Revelations over the weekend by The New York Times that White House Counsel Donald McGahn had spoken extensively with Mueller’s office led Trump to compare him, favorably, to Watergate figure John Dean. In a Sunday tweet, Trump attacked the Times for “implying” that McGahn was a “John Dean type ‘RAT.'”

“But I allowed him and all others to testify — I didn’t have to. I have nothing to hide,” Trump wrote.

Dean was the White House counsel under President Richard Nixon until he, Attorney General Richard Kleindienst and top White House officials H.R. Haldeman and John Ehrlichman departed in April 1973 as Nixon attempted to stem the growing Watergate scandal. In June 1972, burglars had attempted to break into the Democratic National Committee’s headquarters at Washington’s Watergate complex. They were captured and ultimately revealed — due to the reporting of The Washington Post’s Bob Woodward and Carl Bernstein — to have extensive ties to Nixon’s re-election campaign.

Nixon won a second term in a landslide, but questions remained about his involvement with the break-in, which White House Press Secretary Ron Zeigler had dismissed as a “third-rate burglary,” and any attempted cover-up.

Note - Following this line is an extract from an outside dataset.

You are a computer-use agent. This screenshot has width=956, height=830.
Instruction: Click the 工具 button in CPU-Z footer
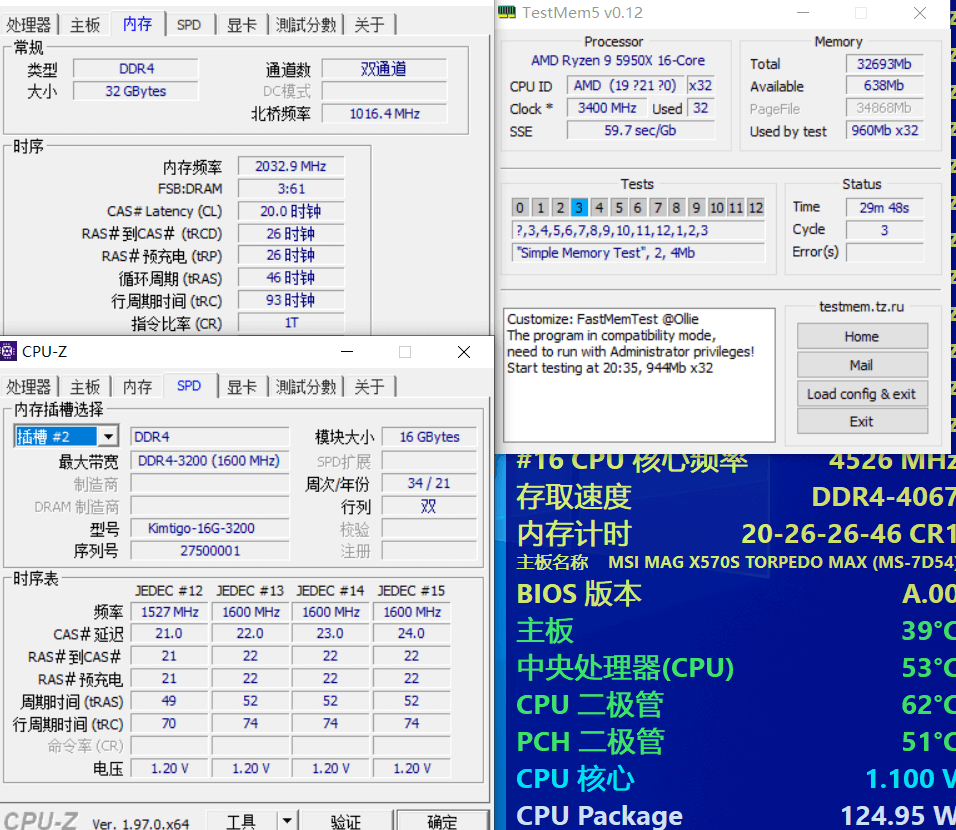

Dean’s televised testimony in the summer of 1973 captivated the country as he meticulously described wrongdoing in the administration, his own included, and famously warned that there was a “cancer” growing close to the presidency. His testimony helped turn public opinion against Nixon, who resigned in August 1974. Dean himself pleaded guilty to obstruction of justice and served four months in prison.

He has since defended some Republican presidents — he wrote a book in praise of the much-derided Warren G. Harding — and become a sharp critic of others. In 2004, he published “Worse Than Watergate: The Secret Presidency of George W. Bush.”

In response to Trump’s tweet, Dean told Axios: “I am actually honored to be on his enemies list as I was on Nixon’s when I made it there. This is a president I hold in such low esteem I would be fretting if he said something nice.”